Problem: Give again, word for word, every line below from the one that has "Given: Enable the 家長控制 toggle" through the one that has "Given: Toggle iTEC sequence off/on", both included, and no others.

Data to process:
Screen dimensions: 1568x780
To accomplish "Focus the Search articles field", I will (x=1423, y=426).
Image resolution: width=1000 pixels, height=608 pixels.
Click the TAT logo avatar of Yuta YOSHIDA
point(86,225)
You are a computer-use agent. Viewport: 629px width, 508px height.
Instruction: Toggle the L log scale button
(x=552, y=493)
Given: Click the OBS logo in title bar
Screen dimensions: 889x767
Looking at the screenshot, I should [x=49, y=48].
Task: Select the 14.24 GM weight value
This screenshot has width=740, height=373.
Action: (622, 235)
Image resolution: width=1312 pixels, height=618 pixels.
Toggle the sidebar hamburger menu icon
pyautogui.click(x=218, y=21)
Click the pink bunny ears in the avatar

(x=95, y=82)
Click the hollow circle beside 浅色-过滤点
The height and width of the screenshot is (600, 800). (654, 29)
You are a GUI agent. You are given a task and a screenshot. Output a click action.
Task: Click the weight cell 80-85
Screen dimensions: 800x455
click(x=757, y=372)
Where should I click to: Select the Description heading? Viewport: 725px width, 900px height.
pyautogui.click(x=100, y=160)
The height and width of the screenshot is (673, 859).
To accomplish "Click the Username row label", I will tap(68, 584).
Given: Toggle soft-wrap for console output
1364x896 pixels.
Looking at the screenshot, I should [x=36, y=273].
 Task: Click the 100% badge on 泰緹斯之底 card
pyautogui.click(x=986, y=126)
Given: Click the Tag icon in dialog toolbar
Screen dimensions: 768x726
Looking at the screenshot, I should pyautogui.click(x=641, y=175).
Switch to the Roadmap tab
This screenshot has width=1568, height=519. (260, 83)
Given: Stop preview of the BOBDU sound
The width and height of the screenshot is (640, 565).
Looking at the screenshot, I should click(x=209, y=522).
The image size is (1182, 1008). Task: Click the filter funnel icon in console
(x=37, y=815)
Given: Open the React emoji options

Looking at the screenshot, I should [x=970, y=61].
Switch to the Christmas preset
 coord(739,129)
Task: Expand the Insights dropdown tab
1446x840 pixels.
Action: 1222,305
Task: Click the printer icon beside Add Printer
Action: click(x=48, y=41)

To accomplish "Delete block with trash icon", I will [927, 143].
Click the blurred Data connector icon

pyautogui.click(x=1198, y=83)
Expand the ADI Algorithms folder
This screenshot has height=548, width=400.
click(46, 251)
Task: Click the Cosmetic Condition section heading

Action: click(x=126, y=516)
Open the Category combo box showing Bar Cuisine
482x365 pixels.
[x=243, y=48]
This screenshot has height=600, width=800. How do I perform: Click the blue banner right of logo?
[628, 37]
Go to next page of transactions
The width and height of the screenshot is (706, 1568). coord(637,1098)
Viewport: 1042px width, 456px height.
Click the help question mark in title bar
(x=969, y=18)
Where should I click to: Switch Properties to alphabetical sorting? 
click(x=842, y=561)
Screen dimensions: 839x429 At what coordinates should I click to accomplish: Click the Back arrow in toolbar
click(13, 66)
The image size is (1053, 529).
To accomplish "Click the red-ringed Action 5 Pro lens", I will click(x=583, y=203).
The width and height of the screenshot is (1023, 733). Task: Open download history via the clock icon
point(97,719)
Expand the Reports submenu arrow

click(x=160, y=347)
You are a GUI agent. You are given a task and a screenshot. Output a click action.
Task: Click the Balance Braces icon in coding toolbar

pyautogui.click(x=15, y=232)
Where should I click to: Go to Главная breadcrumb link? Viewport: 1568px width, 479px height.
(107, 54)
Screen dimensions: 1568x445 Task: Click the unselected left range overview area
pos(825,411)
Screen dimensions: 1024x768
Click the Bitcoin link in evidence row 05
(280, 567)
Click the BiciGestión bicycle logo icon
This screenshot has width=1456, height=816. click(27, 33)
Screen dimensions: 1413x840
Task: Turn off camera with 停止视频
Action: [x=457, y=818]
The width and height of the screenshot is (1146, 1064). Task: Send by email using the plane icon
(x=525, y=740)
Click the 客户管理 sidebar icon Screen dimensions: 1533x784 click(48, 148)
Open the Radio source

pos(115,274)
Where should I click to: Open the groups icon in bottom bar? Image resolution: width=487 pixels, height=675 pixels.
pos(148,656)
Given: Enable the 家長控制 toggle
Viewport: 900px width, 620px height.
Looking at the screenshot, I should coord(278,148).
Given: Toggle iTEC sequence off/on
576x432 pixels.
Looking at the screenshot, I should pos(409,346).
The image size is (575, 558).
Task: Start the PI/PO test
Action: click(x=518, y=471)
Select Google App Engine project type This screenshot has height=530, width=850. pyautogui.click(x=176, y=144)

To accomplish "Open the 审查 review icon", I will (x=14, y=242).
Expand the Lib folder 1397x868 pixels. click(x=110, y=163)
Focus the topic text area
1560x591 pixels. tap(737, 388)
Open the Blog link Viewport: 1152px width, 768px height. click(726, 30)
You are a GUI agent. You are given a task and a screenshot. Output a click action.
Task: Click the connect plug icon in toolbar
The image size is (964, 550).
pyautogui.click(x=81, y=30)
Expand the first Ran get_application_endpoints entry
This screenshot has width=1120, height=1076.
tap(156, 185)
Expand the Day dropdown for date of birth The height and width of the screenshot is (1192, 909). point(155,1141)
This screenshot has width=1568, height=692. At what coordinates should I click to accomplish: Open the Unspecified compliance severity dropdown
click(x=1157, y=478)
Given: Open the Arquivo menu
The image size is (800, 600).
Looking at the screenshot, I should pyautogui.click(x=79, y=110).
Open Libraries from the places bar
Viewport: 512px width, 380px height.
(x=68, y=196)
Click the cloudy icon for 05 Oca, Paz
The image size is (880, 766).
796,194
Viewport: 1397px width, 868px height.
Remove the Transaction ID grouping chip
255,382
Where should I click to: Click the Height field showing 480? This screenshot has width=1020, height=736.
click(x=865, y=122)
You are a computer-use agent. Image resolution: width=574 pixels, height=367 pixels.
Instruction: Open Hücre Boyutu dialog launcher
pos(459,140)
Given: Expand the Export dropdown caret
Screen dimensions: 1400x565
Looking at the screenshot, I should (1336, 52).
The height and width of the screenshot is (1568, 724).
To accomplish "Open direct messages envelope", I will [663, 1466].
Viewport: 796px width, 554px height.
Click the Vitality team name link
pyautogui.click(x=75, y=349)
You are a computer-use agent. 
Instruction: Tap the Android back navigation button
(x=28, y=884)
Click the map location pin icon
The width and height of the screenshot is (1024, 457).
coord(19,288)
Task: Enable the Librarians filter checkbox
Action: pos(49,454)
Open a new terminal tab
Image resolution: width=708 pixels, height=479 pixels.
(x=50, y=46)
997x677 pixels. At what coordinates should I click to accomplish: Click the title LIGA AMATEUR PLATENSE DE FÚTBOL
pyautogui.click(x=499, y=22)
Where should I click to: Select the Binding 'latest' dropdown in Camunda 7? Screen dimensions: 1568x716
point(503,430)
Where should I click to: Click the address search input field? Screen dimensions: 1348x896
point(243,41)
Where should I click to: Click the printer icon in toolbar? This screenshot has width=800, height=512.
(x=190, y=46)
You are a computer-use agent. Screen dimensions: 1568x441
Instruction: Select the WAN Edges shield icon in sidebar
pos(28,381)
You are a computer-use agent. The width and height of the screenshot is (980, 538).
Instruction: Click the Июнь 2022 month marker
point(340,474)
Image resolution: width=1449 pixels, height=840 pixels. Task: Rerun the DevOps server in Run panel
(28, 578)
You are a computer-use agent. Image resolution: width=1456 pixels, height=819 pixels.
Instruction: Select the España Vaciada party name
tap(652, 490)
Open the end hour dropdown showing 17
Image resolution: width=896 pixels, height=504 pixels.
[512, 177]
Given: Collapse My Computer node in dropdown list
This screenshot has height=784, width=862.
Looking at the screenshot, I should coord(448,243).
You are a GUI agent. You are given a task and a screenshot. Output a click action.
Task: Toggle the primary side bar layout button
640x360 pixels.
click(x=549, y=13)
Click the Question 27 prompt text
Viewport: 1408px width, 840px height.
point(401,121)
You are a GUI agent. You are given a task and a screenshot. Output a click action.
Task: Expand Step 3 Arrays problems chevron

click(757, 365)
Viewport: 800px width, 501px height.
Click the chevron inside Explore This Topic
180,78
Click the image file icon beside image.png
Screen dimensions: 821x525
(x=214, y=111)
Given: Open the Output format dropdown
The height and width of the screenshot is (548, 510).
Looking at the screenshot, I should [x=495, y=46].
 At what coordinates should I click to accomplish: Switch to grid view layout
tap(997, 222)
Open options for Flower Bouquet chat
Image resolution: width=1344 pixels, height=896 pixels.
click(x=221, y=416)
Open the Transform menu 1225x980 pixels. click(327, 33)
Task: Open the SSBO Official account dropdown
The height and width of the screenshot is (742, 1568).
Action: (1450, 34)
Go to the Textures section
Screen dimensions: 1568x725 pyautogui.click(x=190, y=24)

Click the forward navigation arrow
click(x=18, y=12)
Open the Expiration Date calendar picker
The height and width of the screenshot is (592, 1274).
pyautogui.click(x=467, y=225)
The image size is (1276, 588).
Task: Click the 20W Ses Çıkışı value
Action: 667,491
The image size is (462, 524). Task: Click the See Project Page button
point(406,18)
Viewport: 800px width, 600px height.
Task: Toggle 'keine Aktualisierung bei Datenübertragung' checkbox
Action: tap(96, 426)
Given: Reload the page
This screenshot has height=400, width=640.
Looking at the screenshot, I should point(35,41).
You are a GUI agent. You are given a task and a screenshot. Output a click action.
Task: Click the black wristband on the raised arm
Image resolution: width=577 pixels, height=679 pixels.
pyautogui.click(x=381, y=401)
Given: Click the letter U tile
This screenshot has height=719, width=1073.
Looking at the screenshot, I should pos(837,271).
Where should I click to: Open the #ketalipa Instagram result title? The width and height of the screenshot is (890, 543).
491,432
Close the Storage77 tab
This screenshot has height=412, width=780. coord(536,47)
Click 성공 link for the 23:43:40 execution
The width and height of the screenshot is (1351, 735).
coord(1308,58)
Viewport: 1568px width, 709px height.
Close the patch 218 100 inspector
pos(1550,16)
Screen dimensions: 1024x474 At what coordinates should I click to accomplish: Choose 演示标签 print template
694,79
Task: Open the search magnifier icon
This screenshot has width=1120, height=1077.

Your response:
Given: Enable the 家長控制 toggle
Viewport: 900px width, 620px height.
Looking at the screenshot, I should coord(278,148).
Given: Toggle iTEC sequence off/on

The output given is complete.